## ASSIGNMENT
An exact copy of every entry is needed, without the pictures.

[Pixel coordinate grounding data]
____________

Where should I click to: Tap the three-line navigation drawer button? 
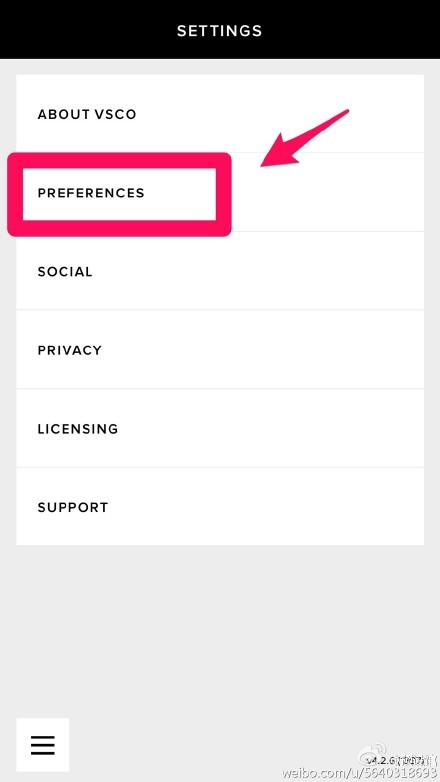(x=42, y=745)
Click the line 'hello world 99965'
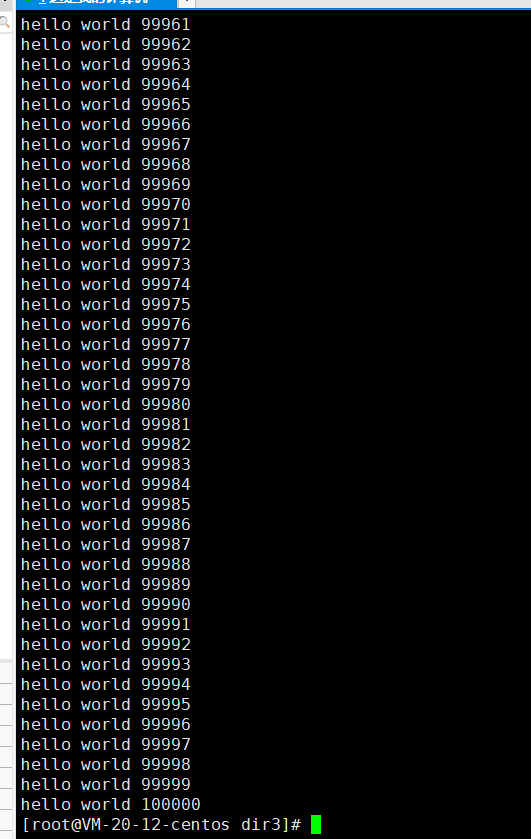531x839 pixels. (x=105, y=104)
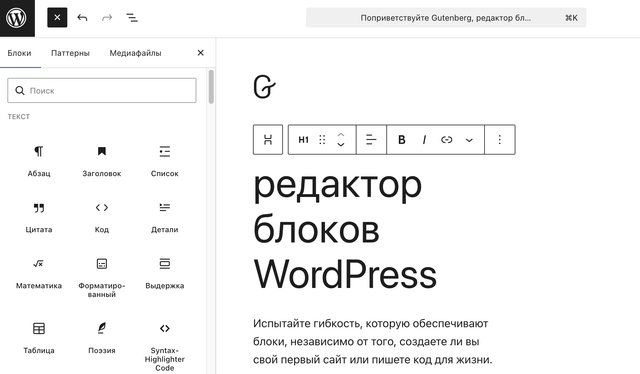Insert the Математика math block
The image size is (640, 374).
pyautogui.click(x=39, y=274)
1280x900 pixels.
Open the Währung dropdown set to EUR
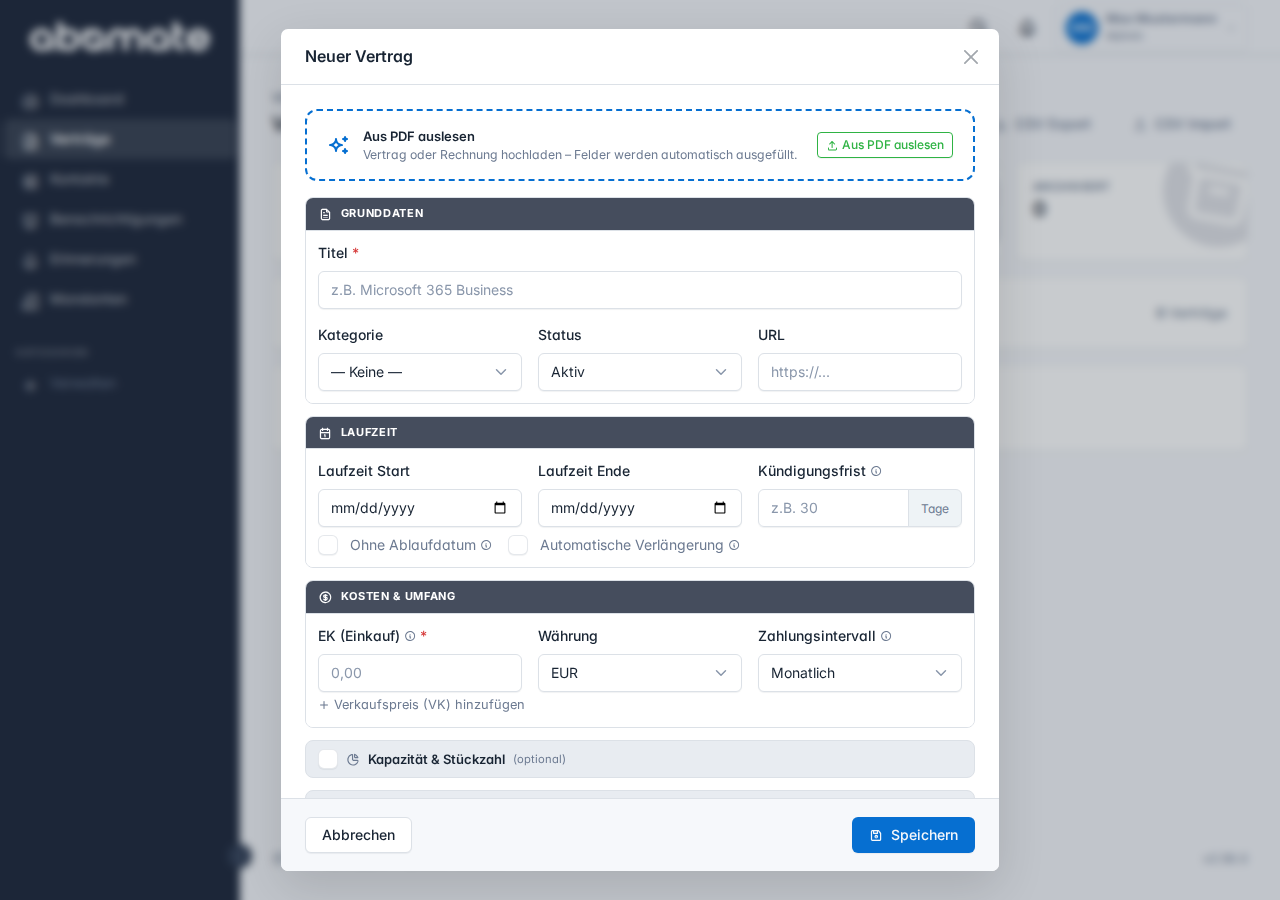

____________

## WRITTEN RESPONSE
Where should I click to: Tap the three-line navigation drawer button? 
(x=42, y=745)
Click the line 'hello world 99965'
531x839 pixels. (x=105, y=104)
Insert the Математика math block
The image size is (640, 374).
pyautogui.click(x=39, y=274)
1280x900 pixels.
Open the Währung dropdown set to EUR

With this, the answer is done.